_Data records_:
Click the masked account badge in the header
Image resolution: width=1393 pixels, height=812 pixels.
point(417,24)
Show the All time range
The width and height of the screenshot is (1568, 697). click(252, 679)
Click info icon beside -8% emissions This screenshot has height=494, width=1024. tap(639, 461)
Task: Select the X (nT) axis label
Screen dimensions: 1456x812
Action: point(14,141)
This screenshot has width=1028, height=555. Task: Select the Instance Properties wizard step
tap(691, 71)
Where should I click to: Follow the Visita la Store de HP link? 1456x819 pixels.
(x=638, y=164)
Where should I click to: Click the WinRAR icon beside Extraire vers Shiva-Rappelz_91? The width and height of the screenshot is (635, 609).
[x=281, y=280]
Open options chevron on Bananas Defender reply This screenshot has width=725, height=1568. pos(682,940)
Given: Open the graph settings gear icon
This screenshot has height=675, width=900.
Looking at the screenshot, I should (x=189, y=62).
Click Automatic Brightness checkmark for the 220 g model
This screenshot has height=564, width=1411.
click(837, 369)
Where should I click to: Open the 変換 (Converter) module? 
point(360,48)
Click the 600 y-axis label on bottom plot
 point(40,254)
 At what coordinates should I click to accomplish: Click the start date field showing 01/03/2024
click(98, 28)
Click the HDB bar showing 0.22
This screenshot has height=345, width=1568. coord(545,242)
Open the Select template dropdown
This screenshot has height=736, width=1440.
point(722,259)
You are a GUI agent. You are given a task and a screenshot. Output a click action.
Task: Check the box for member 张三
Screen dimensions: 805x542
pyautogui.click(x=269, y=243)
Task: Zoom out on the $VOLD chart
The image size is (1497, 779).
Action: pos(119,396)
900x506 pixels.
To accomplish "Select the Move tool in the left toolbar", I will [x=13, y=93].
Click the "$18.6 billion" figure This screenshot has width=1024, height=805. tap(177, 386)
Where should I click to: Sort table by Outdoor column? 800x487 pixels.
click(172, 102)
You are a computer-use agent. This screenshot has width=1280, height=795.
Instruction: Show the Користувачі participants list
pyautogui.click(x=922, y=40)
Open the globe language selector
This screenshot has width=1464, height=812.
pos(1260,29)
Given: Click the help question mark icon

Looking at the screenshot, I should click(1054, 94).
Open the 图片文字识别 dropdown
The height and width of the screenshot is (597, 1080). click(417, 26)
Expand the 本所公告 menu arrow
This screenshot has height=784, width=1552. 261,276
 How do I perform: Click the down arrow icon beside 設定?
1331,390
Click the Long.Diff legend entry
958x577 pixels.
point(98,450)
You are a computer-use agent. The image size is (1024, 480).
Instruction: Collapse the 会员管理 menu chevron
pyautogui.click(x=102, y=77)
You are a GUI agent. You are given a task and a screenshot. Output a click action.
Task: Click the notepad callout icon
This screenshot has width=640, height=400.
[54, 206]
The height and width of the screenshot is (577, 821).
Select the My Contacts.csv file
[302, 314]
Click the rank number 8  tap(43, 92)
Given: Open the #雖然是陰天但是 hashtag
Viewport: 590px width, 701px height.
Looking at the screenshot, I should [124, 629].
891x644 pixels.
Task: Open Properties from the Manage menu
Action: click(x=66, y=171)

_Work order_: Where a line of the material holds the word "agent", copy that line.

_Exercise response_:
You are a GUI agent. You are given a task and a screenshot. Output a click action.
You are a computer-use agent. This screenshot has width=1280, height=795.
You are a computer-use agent. The image size is (1024, 480).
You are a GUI agent. You are given a task and a screenshot. Output a click action.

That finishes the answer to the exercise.